+++ Text under study +++

The suggestion would likely mean shifting more capital to clearing houses like the one operated by CME itself.
“Everybody has the same problem, we have to restore confidence in the market. CME is speaking out with an idea to try to accomplish that,” said industry newsletter publisher and well-known former broker John Lothian.
The federal complaint alleges that, from 2010 through July of 2012, Wasendorf made false statements to the U.S. Commodity Futures Trading Commission regarding the value of customer segregated funds held by Wasendorf’s Iowa-based company.
But Wasendorf in the statement said the forgeries started “nearly twenty years ago,” suggesting he was fooling regulators from the very beginning. Peregrine was first registered as a futures brokerage in 1992, according to its website.
The deceit evolved with the world, and Wasendorf “established rules and procedures as each new situation arose.”
When auditors began contacting banks directly to verify brokers’ balances, he opened a post office box in the name of Firstar Bank -- later U.S. Bank -- and intercepted the confidential forms, he said. He returned doctored statements that had been inflated by more than $200 million, more than half of PFGBest’s total customer funds.
As he quickly learned how to falsify online bank statements amid the rise of Internet-based banking, Wasendorf wrote that “regulators accepted them without question.”
Until now, apparently. The NFA started a new audit of PFGBest about two weeks ago, demanding for the first time that he allow its auditors an electronic, direct look at his bank accounts, NFA’s non-executive chairman Chris Hehmeyer said.
“They are the ones that uncovered this whole thing,” Hehmeyer said in an interview. “If they hadn’t caught him, it could have gotten a lot bigger.”
Wasendorf gave NFA the authority to do so on Sunday, Hehmeyer said.
The audit may have set off a series of unexpected events in the weeks before he tried to take his own life. Wasendorf flew to Las Vegas to marry his fiancee on June 30, more than a month before the wedding he had planned in Cedar Falls. He signed over power of attorney to his son, Russell Wasendorf Jr., on July 3.
Russell Jr., also the company’s president, was in the dark about his father’s alleged crimes, said his lawyer, Nicholas Iavarone, who represented PFGBest for 23 years. Wasendorf Jr. has been assisting authorities in the investigation, he added.
“Working on something as traumatic as this and as personally devastating, it’s just been a very hard week,” Iavarone said in an interview.

+++ Supplied entries +++

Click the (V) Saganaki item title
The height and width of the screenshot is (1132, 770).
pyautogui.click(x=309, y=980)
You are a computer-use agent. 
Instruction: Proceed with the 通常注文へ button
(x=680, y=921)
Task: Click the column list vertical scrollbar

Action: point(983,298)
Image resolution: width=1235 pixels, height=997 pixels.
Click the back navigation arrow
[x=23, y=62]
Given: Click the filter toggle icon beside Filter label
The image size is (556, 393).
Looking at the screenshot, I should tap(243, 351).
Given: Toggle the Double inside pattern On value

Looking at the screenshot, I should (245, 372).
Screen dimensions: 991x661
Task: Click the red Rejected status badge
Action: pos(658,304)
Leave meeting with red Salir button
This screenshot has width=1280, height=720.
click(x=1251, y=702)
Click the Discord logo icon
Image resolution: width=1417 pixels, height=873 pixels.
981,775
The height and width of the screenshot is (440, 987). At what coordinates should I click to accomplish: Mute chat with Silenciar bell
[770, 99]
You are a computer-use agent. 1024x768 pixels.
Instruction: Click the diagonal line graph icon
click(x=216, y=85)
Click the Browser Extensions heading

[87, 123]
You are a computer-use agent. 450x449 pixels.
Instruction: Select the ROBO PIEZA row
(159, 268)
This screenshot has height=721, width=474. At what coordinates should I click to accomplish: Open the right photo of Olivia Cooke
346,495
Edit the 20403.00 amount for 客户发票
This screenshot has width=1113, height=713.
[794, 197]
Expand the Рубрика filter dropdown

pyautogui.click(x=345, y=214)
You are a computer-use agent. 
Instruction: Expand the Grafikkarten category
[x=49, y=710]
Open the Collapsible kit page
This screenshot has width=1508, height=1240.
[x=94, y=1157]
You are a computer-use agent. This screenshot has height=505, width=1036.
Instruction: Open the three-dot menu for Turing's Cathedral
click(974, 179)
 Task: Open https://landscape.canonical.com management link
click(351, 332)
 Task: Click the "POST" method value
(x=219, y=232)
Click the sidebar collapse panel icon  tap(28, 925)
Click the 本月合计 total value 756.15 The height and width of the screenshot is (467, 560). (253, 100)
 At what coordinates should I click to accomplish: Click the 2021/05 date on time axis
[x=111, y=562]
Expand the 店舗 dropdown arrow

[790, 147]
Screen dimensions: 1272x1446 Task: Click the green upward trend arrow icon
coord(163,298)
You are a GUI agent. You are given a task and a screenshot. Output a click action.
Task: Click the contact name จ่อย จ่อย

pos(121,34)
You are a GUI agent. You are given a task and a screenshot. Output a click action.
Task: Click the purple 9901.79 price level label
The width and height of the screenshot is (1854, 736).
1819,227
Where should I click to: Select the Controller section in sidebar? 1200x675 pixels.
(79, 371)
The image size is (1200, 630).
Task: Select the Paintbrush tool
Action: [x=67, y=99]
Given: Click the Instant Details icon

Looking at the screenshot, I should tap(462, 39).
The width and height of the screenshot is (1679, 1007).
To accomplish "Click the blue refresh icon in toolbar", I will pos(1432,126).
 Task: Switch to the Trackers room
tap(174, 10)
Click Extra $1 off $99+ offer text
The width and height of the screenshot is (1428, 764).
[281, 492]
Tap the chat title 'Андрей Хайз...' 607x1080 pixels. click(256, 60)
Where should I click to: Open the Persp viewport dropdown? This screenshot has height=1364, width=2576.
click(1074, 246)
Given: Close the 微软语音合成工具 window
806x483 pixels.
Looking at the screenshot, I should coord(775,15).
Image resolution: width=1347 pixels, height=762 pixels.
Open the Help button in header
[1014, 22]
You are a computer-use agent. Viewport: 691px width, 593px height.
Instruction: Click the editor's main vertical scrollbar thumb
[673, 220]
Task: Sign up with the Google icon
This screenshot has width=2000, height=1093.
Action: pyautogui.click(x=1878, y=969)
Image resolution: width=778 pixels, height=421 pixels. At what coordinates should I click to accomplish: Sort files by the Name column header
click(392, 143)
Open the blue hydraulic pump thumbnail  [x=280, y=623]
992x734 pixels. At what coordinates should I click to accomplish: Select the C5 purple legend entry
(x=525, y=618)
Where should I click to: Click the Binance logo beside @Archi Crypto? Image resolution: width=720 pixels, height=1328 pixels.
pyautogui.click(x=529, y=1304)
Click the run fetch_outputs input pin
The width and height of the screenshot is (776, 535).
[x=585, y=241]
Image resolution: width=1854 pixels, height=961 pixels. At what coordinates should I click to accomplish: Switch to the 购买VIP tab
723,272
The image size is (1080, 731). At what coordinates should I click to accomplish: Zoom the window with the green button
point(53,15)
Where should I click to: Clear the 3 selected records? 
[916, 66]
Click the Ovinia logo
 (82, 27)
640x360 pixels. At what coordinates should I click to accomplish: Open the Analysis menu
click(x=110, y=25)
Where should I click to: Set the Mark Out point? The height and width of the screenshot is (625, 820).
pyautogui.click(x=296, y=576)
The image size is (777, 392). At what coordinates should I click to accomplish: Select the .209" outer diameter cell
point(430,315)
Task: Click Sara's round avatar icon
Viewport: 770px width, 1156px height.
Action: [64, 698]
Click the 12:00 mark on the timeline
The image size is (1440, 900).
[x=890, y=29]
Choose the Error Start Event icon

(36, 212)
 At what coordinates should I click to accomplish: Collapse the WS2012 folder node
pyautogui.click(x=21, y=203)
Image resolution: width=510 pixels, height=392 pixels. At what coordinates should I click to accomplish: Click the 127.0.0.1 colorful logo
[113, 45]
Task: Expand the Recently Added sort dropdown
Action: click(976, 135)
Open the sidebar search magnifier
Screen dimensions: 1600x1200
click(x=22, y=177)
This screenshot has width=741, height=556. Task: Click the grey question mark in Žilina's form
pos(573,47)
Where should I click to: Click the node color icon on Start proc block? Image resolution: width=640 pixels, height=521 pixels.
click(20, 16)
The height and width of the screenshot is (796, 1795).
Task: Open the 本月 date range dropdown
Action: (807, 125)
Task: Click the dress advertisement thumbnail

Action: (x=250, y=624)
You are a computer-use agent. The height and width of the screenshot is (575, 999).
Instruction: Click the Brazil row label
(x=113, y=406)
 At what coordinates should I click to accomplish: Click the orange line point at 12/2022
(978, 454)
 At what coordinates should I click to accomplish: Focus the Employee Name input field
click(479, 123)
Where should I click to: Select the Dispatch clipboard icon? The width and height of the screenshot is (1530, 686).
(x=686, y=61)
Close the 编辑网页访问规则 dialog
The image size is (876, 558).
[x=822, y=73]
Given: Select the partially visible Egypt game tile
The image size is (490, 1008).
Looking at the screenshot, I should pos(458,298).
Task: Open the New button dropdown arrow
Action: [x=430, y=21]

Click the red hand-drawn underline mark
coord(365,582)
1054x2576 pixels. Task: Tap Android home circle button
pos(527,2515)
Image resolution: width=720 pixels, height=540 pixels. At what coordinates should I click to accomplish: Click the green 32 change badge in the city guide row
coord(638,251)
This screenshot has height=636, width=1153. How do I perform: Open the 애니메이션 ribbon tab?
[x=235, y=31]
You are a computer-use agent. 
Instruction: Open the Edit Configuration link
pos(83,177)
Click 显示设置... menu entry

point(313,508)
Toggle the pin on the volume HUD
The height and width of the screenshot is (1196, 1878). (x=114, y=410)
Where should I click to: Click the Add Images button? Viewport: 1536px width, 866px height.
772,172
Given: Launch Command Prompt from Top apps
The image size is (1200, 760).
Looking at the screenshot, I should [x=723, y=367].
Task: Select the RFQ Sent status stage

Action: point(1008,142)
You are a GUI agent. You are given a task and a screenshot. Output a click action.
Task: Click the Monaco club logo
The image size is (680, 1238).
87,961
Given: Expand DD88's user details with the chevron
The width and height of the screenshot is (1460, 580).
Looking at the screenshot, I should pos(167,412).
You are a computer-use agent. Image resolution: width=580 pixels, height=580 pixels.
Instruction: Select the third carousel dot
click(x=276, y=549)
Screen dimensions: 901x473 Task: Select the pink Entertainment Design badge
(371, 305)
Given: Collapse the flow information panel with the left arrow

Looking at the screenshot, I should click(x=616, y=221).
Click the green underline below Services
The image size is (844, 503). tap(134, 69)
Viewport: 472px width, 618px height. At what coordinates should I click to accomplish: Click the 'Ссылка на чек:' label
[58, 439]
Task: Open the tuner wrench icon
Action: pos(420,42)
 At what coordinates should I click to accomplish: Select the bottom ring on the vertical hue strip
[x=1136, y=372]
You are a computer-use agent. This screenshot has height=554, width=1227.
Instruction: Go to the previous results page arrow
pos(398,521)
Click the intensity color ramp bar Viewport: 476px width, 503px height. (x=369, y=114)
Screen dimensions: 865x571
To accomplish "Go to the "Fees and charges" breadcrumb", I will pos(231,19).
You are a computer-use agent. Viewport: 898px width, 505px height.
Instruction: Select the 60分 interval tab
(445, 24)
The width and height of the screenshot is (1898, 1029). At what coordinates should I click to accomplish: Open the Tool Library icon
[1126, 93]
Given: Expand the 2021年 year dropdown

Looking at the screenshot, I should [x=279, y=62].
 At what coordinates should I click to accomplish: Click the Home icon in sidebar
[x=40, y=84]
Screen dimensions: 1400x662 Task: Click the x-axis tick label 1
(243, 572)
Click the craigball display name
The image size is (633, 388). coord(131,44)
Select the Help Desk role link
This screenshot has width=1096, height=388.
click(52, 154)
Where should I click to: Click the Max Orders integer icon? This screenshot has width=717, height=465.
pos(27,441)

+++

● Work instructions
Can you repeat, word for word, the part of the PFGBest fraud excerpt that opens with the words containing "Wasendorf gave NFA" and closes with "Iavarone said in an interview."? Answer from the PFGBest fraud excerpt alone, not from the rows.

● Response
Wasendorf gave NFA the authority to do so on Sunday, Hehmeyer said.
The audit may have set off a series of unexpected events in the weeks before he tried to take his own life. Wasendorf flew to Las Vegas to marry his fiancee on June 30, more than a month before the wedding he had planned in Cedar Falls. He signed over power of attorney to his son, Russell Wasendorf Jr., on July 3.
Russell Jr., also the company’s president, was in the dark about his father’s alleged crimes, said his lawyer, Nicholas Iavarone, who represented PFGBest for 23 years. Wasendorf Jr. has been assisting authorities in the investigation, he added.
“Working on something as traumatic as this and as personally devastating, it’s just been a very hard week,” Iavarone said in an interview.